University of Pennsylvania, Philadelphia, PA, USA.

BACKGROUND:
Breast reconstruction using free tissue transfer is a lengthy procedure requiring intense fluid management and hemodynamic monitoring. Anecdotally, we have observed post-operative tachycardia despite adequate fluid resuscitation and pain control but have found no data describing its incidence or risk factors. The purpose of this study is to quantify the incidence of tachycardia in breast free flaps and to elucidate patient-associated, intra-operative, and physiologic risk factors.
METHODS:
The authors performed a retrospective study of all immediate abdominal free flaps by the senior author (J.M.S) between 2005-2009. We obtained data on medical history, operative details, fluid management, baseline and 48 hour post-operative hemodynamics, and peri-operative hemoglobin levels. Variables examined included: baseline characteristics and co-morbidities, pre-and post-operative HR, MAP, internal mammary (IMA) or thoracodorsal (TD) recipient vessel, OR fluid, pain score, UOP, and HgB. Tachycardia was defined as HR≥100. Statistical analyses were performed to identify predictors of post-operative tachycardia.
RESULTS:
We identified 237 patients, including 103 unilateral and 134 bilateral reconstructions. We found a 36% overall incidence of tachycardia and a 20% and 47% incidence in unilateral and bilateral reconstructions, respectively (p<0.0001).

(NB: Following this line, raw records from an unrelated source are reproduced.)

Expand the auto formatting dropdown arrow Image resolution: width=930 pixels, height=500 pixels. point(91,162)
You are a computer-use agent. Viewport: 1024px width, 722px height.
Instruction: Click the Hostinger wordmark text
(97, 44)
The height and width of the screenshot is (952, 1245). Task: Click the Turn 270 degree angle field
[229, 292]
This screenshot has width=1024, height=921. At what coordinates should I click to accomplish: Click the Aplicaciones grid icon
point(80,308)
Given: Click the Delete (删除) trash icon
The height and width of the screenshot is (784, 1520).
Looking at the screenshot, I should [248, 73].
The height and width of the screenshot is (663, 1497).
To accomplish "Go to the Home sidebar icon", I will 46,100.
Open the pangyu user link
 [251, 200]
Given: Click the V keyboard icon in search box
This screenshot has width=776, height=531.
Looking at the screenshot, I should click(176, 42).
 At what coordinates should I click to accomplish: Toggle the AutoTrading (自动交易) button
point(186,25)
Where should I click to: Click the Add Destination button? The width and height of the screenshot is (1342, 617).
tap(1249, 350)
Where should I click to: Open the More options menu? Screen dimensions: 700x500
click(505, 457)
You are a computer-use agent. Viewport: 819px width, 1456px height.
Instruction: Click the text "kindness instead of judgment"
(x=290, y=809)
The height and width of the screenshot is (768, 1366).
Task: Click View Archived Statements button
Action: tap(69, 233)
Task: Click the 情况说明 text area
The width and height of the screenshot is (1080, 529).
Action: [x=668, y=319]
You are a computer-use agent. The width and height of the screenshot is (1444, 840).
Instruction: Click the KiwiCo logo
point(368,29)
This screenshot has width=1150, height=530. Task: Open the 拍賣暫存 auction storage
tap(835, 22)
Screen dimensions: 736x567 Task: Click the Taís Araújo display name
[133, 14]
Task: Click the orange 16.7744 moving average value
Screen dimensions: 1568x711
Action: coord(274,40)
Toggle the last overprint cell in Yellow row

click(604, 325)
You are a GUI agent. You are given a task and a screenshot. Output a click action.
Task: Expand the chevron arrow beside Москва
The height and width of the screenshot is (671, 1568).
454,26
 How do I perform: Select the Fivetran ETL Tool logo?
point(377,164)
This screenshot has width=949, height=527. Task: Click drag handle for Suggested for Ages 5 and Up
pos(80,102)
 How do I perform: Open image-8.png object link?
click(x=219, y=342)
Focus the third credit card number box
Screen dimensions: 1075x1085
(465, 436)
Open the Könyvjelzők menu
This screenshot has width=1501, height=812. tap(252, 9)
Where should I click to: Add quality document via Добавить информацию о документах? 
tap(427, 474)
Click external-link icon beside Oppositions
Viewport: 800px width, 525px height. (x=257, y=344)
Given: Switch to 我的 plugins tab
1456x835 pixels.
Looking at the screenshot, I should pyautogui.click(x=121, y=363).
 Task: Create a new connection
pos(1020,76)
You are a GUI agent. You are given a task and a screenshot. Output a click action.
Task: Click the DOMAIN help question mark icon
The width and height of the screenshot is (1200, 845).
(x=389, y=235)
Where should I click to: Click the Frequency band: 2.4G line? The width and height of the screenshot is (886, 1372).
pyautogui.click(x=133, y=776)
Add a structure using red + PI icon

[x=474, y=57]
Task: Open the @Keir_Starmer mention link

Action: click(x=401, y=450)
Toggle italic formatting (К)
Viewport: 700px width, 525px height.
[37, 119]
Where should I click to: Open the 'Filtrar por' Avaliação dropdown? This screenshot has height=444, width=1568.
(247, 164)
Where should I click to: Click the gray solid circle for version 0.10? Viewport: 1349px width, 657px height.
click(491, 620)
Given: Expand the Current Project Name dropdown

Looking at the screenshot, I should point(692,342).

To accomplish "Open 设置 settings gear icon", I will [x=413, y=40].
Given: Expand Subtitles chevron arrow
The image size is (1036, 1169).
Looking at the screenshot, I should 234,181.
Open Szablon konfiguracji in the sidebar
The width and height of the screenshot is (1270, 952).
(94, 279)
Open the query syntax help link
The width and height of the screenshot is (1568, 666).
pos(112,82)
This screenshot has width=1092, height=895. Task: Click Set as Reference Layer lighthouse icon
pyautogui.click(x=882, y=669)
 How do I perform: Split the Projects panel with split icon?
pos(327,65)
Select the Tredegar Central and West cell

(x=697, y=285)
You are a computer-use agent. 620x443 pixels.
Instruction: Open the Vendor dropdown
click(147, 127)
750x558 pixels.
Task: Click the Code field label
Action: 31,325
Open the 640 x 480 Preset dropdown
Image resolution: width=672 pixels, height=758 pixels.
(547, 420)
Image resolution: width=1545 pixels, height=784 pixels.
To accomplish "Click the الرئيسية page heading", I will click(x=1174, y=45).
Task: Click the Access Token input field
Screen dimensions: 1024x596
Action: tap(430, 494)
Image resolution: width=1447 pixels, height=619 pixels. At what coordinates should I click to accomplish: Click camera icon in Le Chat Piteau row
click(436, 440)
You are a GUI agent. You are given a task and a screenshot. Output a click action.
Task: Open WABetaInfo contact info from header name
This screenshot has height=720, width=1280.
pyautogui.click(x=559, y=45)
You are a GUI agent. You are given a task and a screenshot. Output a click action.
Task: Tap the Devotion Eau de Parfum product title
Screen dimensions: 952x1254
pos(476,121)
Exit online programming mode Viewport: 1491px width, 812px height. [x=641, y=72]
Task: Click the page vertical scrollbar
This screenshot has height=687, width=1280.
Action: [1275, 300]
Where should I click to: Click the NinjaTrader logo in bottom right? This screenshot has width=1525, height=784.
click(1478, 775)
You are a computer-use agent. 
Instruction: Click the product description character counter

Unilateral flaps developing tachycardia had higher incidences of HTN (38% vs. 27%, p=0.002), dyslipidemia (43% vs. 16%, p=0.007), obesity (30 vs. 27, p=0.02) and IMA recipient (62% vs. 34%, p=0.02). These patients also had higher baseline HR (82 vs. 73, p<0.001) and MAP (91 vs. 85, p=0.025). Sub-group analysis of IMA and TD groups revealed a higher incidence of tachycardia (32% vs. 13%, p=0.02), pain score (2.6 vs. 1.6, p=0.0004), post-operative HR (94 vs. 89, p=0.018) and change in HR (20 vs. 13.5, p<0.001) in IMA recipients. A regression analysis demonstrated pre-operative HR (p<0.0001) and IMA recipient (p=0.002) predicted post-operative tachycardia. Interestingly, hospital resolution occurred less frequently in IMA patients (65% vs. 100%, p=0.045).
Bilateral flaps developing tachycardia had lower incidences of DM (1.6 % vs. 8.6%, p=0.039), HTN (14 vs. 24, p=0.045), and dyslipidemia (12.5% vs. 24.3 %, p=0.021), but a higher BMI (29.5 vs. 27.3, p=0.003). These patients also had higher baseline HR (87 vs. 76, p<0.001), higher OR fluid requirement (5.3 vs. 4.7, p=0.01) and EBL (332 vs. 241, p<0.001). Sub-group analysis of IMA and TD recipients revealed no differences in HR, MAP, OR fluids, pain, UOP, ΔHgB, or resolution. Logistic regression showed that pre-operative HR (p<0.001) and EBL (p=0.002) predicted post-operative tachycardia in bilateral flap patients.
CONCLUSIONS:
Despite the fact that free flap breast reconstruction is commonplace, the post-operative physiology of these patients is yet to be completely understood. We determined that tachycardia occurs in 20-50% of patients, and these patients tend to have elevated baseline HRs. Further, patients receiving bilateral reconstruction have twice the incidence as those undergoing unilateral reconstruction. Importantly, at least in the unilateral case, the choice of the IMA recipient predicted post-operative tachycardia. Furthermore, MAP, UOP, ΔHgB, responsiveness to fluid, and pain do not contribute to tachycardia. Ths study enhances our understanding of post-operative free flap physiology and will translate into improved peri-operative care.